Hundreds of people gathered at the gates of Hillsborough Castle, the royal residence in Northern Ireland, as King Charles was proclaimed the new monarch.
For the second time in two days, the sound of a gun salute reverberated around the Co Down village.
But while Friday’s 96-round salute was in memory of the late Queen, Saturday’s 21-gun salute marked the reign of a new King.
Reservists from 206 Battery 105 Regiment Royal Artillery fired the salute in the grounds of the castle, watched by Steve Baker, minister of state for Northern Ireland.
The union flag on top of the castle was temporarily moved to the top of the mast.
Outside the gates, hundreds of people had gathered. A lone piper could be heard playing the God Save The King and Abide With Me.
Several sash-wearing members of the Orange Order were also in attendance at the Co Down castle the moment Charles was proclaimed king at a ceremony in St James’s Palace.
The sea of floral tributes at the gates of Hillsborough Castle continues to grow, with bouquets and tributes now carpeting much of the tarmac and grass in the front area.
The public are being invited to come and pay their respects, but a significant security operation is under way in the village, with traffic restrictions and a shuttle bus service to take people to and from the castle.

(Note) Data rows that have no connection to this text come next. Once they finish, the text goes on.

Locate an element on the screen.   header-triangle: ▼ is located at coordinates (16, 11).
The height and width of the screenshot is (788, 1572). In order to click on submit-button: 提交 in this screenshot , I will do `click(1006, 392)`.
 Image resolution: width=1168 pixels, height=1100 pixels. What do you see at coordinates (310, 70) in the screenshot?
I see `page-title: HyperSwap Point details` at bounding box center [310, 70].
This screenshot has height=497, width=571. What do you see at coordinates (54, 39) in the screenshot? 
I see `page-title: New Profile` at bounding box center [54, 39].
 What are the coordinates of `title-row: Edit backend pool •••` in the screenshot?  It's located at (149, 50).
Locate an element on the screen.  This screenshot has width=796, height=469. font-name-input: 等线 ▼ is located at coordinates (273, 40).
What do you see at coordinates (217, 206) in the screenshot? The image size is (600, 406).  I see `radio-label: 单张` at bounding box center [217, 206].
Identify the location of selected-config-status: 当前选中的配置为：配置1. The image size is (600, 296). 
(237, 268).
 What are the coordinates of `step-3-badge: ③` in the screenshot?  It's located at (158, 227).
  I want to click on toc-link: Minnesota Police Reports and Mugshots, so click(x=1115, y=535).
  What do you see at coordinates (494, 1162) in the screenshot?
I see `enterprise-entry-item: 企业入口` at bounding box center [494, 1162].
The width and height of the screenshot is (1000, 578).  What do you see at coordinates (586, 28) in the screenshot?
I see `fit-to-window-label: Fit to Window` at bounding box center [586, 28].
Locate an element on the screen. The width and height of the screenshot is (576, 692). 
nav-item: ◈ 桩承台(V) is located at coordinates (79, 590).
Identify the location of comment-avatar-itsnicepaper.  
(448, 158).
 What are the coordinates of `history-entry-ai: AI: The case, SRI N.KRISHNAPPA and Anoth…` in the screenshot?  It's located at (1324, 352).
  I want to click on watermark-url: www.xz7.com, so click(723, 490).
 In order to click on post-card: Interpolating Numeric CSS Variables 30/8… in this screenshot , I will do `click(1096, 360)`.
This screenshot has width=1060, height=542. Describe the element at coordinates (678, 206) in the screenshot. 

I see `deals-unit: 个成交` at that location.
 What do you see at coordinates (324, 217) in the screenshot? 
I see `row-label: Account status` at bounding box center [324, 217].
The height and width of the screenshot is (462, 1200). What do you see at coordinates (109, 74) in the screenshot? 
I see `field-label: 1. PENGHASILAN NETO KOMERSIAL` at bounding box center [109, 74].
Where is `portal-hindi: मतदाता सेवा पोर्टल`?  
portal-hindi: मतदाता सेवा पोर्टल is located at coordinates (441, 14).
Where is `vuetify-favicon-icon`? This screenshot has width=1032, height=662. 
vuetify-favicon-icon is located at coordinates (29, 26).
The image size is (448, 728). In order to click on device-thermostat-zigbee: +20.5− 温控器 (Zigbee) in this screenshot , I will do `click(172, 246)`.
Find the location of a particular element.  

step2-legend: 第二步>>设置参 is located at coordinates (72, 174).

Among those who came was Jennifer Crossland from Co Down, who said she felt compelled to come and pay her respects.
She said: “It was all such a big shock for everybody.
“The Queen was always there and this was her place to come to in Northern Ireland.
“It meant a lot to people here that she did come here so often.
“I was watching the news on Thursday when it was announced.
“I just felt this strange feeling, I just couldn’t believe it.
“It makes you remember all the people you have lost yourself and how death comes to us all.
“I once shook Prince William and Kate’s hand, when they came here after they got engaged. I spoke to Edward at the Balmoral Show.
“I have watched them all over the years, it is hard not to feel some sort of connection with the royal family.”
Books of condolence have been opened at locations across Northern Ireland following the death of the Queen and a number of sporting and public event this weekend have been cancelled.
More floral tributes were left on Saturday at the site of a mural of the Queen on Belfast’s Shankill Road and at CS Lewis Square in the east of the city.
Attention will return to Hillsborough on Sunday for the reading of the Accession Proclamation at the castle – at the same time as it is read in Edinburgh and Cardiff.
Later in the day the High Sheriff of Belfast John Hussey will don ceremonial robes when the proclamation is re-read at Belfast City Hall before a special meeting of the council to pay tribute to the Queen.
MLAs will return to Stormont on Monday to pay their tributes.